#### Source data
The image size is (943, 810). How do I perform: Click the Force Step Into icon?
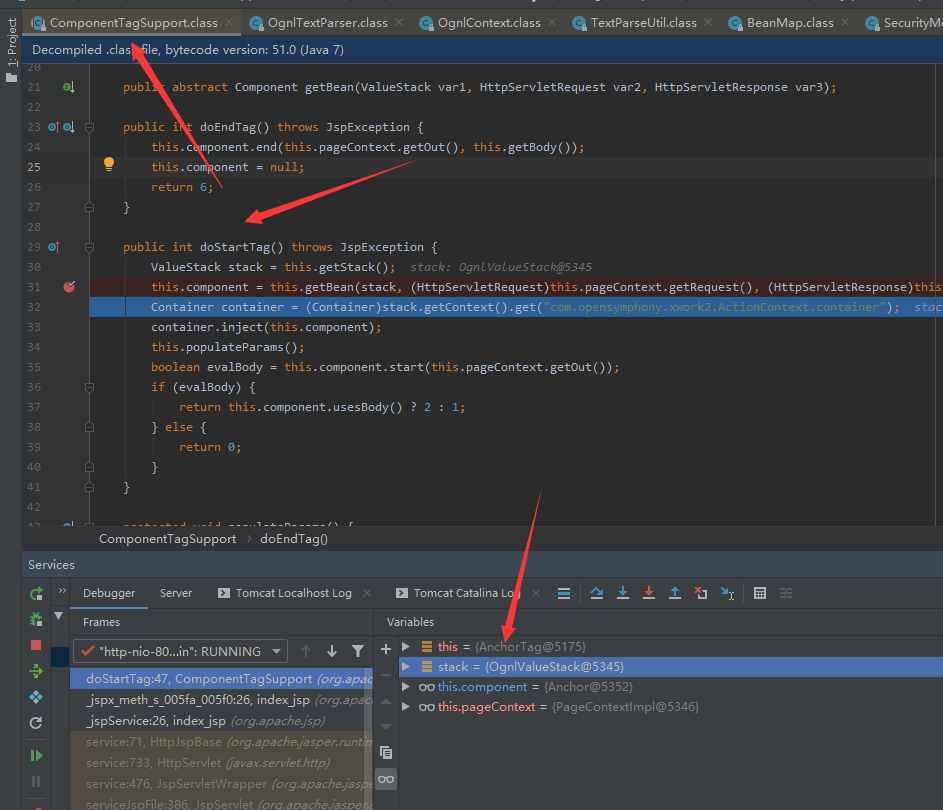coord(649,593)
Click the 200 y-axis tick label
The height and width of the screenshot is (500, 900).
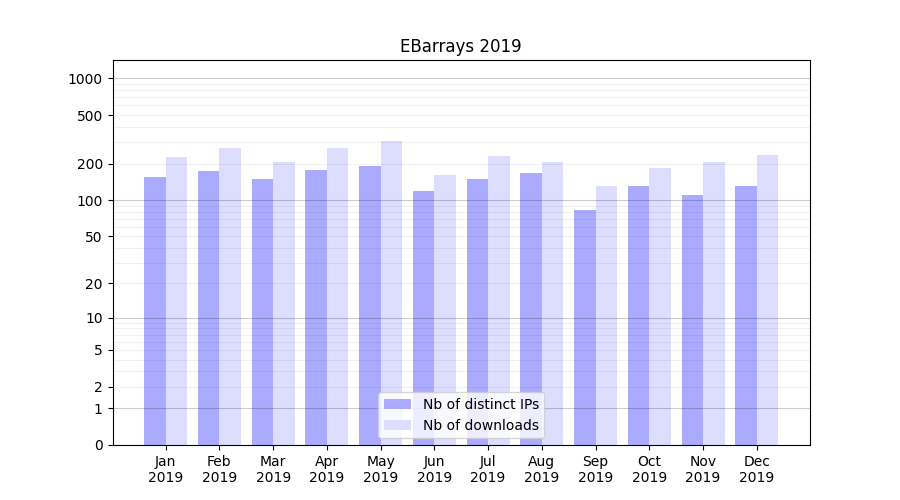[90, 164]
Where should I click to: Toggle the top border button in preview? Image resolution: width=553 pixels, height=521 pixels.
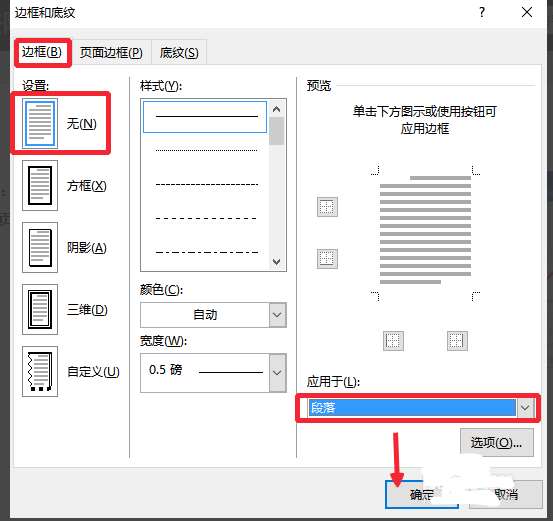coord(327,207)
########
#### Source data
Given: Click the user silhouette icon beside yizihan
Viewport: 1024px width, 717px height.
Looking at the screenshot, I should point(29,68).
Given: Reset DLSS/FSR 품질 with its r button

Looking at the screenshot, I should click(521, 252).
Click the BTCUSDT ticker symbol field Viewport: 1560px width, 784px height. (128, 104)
########
### Task brief
Looking at the records above, return exactly the lines from the line with "Viewport: 1024px width, 717px height." to the line with "Click the BTCUSDT", both ends included.

### Task solution
Viewport: 1024px width, 717px height.
Looking at the screenshot, I should point(29,68).
Given: Reset DLSS/FSR 품질 with its r button

Looking at the screenshot, I should click(521, 252).
Click the BTCUSDT ticker symbol field Viewport: 1560px width, 784px height. (128, 104)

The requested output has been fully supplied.